She trailed off, letting the silence speak. "…is a man who has been broken and remade so many times the pieces no longer fit neatly." Albedo's golden eyes narrowed slightly, curiosity sharpening into something deeper, more thoughtful. She adjusted the towel around her chest with a casual flick of her wrist—still dripping faintly from the shower—but the movement was absent, almost automatic. Her focus was entirely on Grayfia now. "He never told me," Albedo repeated, quieter this time. Not disappointed. Not angry. Just… processing.

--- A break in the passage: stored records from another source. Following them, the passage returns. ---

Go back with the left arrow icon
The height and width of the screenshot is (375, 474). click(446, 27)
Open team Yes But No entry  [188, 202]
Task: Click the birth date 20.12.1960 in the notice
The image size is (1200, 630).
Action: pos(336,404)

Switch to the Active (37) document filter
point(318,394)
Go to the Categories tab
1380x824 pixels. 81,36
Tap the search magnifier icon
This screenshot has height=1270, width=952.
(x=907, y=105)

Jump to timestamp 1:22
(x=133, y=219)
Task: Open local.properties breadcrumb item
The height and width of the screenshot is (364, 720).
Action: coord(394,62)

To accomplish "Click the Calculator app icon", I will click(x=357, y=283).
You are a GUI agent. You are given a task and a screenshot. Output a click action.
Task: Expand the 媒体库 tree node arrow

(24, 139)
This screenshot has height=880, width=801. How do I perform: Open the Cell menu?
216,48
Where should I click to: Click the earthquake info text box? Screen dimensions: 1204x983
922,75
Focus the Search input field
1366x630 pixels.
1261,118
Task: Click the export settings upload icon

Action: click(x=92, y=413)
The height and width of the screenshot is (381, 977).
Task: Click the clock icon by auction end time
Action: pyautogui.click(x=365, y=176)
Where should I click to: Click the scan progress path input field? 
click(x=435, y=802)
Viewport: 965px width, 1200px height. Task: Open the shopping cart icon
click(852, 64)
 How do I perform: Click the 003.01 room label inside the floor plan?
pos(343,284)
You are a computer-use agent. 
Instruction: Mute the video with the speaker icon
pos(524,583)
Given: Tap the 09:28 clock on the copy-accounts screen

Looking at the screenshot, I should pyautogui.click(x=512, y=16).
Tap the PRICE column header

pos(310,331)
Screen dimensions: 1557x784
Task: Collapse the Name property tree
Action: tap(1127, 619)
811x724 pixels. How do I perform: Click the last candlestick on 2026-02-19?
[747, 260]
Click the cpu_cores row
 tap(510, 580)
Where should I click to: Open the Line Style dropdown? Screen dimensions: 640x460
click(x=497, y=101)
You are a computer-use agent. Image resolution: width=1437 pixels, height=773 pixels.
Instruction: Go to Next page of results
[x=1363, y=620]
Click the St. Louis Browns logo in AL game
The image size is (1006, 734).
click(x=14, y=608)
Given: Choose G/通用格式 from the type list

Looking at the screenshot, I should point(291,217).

Grayfia shrugged—small, elegant, the gesture carrying centuries of practiced restraint. "Maybe he didn't need to." She stepped past Albedo toward the hallway that led deeper into the mansion, motioning for the succubus to follow. Albedo fell into step beside her—bare feet silent on the polished wood.

"He chased you away," Grayfia continued, voice even. "And you left. If you hadn't… he might have used that face to scare you off himself. It's his final test. The one he always keeps in reserve when someone gets too close. Show them the monster under the mask and see if they run."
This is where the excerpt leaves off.